▶ **Exercise description**: Count the lines in the entries that contain the string "status". State nothing but the number.
____ Data supplied
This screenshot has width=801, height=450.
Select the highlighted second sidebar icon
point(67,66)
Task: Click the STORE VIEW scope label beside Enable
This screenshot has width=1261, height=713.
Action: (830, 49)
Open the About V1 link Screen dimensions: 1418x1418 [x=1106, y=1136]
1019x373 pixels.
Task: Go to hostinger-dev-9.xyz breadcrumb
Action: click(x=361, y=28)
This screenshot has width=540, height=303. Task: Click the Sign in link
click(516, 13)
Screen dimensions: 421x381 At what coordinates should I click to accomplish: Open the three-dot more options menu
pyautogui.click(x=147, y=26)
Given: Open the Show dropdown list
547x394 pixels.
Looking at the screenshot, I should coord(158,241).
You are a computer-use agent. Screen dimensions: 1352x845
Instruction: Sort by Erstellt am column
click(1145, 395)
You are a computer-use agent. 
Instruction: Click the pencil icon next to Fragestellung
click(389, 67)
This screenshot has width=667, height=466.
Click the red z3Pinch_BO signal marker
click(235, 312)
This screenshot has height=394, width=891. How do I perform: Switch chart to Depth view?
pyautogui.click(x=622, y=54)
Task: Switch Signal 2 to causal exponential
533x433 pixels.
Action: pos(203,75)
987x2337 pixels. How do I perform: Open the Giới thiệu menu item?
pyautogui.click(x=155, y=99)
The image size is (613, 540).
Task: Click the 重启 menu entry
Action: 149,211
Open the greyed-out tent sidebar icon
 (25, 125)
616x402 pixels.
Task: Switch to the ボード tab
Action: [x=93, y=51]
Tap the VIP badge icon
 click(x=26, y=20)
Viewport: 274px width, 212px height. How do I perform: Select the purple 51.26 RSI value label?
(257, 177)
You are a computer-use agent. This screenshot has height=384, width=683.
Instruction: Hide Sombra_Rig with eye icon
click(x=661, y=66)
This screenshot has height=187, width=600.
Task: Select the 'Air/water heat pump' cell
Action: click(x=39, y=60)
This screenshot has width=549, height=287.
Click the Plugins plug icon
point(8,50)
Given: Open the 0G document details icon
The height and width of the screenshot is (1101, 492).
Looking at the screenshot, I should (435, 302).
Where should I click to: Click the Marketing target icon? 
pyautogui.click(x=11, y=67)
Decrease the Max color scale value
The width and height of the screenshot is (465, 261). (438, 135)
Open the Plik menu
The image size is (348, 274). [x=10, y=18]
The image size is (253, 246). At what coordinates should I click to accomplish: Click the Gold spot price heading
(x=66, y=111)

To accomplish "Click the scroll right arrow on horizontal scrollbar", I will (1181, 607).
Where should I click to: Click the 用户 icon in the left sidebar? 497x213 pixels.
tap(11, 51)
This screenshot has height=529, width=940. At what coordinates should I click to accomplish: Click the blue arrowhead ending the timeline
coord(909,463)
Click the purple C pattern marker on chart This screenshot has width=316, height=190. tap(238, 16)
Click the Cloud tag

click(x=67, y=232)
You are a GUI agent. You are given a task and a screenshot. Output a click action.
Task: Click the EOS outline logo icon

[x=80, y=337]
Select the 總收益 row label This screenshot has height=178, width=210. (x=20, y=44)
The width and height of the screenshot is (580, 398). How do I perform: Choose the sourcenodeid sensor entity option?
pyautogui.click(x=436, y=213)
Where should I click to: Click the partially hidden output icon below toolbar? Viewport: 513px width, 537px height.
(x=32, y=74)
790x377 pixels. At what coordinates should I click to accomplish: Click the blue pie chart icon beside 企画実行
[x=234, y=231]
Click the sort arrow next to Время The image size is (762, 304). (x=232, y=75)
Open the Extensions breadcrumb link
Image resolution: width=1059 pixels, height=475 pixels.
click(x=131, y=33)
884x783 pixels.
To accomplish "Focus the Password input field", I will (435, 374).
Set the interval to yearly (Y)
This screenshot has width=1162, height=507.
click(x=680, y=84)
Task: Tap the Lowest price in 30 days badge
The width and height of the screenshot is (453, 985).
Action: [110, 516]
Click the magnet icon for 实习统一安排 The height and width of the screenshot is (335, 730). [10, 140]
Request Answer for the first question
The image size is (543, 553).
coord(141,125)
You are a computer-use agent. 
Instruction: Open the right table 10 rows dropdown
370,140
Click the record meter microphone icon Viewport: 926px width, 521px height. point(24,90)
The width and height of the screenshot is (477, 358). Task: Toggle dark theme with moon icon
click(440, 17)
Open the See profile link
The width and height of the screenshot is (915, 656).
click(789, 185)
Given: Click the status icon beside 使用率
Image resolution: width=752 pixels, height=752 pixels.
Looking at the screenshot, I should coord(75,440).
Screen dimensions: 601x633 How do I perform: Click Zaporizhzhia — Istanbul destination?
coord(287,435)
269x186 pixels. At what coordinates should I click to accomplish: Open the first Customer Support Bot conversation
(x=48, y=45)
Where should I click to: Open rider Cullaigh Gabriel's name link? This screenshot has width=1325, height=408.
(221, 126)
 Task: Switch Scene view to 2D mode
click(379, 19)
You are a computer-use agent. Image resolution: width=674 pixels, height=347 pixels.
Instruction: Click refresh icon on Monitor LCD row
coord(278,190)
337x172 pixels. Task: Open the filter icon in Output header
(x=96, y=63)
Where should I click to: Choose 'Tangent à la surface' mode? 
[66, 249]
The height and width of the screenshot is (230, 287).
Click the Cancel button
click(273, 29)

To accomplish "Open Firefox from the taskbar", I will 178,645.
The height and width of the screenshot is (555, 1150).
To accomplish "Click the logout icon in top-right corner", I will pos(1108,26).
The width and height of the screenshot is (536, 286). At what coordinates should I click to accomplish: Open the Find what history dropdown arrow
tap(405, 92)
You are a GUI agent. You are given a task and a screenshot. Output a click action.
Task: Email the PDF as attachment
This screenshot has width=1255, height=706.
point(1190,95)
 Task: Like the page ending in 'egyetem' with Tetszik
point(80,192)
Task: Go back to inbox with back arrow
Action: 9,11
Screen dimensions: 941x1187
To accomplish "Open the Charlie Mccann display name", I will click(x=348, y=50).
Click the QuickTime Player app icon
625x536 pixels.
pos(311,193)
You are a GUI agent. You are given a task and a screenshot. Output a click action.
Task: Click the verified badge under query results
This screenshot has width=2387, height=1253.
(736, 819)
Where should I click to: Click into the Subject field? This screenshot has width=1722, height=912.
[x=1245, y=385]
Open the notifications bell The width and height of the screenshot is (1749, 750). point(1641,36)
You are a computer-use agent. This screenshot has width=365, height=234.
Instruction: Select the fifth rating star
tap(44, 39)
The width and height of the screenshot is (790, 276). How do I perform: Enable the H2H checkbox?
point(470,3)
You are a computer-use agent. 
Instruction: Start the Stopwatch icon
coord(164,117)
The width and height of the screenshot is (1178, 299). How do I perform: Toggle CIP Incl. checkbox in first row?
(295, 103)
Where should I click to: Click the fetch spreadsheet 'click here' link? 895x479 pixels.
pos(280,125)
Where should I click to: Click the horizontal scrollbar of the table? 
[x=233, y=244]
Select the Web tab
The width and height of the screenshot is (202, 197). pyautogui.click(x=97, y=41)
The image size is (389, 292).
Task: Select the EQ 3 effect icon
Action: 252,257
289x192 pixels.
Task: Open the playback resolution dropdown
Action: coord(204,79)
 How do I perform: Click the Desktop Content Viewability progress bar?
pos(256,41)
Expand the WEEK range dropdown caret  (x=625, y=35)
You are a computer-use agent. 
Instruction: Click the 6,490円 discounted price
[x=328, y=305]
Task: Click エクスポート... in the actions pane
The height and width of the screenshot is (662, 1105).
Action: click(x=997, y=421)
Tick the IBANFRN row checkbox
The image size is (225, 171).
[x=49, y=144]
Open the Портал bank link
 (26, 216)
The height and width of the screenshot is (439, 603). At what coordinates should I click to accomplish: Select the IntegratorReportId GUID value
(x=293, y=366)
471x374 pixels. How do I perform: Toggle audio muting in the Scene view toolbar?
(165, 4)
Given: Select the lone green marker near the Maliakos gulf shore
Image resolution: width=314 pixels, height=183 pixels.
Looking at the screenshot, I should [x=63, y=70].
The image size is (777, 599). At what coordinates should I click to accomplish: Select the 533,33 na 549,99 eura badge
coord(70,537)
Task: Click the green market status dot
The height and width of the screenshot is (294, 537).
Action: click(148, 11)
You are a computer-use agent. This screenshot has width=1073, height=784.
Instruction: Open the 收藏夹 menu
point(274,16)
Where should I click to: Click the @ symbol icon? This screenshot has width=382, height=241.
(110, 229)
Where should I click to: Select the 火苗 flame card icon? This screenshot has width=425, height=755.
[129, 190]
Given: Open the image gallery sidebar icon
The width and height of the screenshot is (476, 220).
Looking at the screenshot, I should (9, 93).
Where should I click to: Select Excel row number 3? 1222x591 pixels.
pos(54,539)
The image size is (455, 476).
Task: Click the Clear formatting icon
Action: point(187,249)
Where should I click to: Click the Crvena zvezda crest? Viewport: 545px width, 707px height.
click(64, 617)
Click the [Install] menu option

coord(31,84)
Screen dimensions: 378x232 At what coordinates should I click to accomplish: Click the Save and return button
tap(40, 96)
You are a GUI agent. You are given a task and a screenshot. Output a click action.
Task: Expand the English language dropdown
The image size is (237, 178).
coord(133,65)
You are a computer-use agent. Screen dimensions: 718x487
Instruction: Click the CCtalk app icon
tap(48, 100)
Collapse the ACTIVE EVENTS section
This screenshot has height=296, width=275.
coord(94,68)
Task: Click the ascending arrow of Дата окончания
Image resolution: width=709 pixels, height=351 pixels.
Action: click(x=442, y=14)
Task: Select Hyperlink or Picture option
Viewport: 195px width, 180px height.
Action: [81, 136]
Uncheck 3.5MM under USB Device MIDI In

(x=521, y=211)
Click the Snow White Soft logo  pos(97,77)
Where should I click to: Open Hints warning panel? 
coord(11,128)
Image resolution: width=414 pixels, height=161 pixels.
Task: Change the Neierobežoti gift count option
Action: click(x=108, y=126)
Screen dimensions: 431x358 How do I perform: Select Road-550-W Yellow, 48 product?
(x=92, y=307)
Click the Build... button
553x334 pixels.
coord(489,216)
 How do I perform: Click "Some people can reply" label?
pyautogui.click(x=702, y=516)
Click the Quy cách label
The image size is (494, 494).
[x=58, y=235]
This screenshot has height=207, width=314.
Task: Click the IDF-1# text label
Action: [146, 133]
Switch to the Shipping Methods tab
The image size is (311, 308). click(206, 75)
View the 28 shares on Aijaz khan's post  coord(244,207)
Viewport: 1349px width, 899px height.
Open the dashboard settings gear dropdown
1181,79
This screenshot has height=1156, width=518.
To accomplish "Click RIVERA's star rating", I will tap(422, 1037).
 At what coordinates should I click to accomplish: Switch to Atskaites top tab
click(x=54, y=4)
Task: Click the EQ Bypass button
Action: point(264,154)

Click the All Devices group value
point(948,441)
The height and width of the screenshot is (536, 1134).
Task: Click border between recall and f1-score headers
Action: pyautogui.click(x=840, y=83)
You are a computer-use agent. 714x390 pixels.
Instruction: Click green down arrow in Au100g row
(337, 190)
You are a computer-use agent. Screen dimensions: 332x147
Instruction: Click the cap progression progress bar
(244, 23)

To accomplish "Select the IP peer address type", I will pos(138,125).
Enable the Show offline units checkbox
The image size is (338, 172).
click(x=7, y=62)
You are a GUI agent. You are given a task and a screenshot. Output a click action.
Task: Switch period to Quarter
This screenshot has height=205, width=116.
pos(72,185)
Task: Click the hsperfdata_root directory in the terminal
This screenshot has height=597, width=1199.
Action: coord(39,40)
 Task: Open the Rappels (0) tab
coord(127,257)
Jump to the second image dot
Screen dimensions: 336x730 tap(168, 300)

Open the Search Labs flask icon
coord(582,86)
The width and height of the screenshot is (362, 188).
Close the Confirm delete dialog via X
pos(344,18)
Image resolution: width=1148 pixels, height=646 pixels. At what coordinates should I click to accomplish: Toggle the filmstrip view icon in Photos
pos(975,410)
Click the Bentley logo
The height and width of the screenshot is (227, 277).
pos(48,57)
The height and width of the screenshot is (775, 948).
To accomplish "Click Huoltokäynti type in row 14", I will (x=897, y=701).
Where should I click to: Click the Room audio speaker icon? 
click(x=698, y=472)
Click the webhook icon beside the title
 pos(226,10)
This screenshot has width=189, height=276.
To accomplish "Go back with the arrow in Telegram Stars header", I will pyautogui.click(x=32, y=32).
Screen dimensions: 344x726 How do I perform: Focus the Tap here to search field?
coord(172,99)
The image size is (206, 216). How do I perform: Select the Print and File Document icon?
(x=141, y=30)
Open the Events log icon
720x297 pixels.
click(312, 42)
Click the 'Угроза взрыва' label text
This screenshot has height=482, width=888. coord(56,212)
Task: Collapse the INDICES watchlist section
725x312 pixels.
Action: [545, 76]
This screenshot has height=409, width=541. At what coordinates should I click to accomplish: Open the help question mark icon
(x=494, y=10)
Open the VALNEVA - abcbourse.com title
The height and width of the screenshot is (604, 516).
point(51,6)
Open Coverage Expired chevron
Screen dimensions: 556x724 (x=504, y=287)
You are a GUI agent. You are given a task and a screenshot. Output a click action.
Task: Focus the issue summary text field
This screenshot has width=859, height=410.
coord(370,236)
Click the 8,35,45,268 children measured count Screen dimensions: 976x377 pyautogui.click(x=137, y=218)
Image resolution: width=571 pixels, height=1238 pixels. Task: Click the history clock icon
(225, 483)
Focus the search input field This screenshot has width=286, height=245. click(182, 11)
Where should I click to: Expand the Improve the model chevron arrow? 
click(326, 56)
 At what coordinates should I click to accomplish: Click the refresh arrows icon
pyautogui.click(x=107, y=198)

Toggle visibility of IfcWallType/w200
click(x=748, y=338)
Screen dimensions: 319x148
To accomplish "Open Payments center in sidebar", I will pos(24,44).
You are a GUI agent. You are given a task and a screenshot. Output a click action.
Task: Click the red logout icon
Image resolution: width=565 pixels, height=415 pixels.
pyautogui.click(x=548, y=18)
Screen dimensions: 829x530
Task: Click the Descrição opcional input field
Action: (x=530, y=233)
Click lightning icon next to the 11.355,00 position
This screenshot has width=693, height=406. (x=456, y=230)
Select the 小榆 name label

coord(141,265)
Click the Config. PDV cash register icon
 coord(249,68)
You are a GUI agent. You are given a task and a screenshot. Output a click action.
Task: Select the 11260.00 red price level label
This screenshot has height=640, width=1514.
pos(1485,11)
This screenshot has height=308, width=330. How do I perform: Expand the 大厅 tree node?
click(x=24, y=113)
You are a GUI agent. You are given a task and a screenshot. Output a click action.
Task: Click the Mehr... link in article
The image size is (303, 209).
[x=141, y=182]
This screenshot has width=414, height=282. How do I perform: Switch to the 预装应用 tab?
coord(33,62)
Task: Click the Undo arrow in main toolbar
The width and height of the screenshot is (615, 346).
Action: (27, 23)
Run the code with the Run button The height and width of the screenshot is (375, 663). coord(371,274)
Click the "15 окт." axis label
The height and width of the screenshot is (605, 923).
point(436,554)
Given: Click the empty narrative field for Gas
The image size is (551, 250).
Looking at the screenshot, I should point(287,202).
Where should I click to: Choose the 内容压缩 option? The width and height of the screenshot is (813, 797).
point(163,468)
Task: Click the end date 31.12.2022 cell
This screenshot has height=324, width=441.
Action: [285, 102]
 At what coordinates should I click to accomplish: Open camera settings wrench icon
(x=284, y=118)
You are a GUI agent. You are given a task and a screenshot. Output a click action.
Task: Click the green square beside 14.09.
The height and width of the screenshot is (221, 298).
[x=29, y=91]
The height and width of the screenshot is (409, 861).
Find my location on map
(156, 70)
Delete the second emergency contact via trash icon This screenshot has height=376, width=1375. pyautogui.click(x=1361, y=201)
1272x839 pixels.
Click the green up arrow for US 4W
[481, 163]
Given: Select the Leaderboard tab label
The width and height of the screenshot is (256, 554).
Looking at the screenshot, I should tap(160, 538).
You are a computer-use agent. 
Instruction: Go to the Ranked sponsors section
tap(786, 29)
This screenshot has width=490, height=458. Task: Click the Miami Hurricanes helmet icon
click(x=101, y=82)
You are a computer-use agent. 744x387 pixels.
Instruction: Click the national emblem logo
________
▶ **Answer space**: 2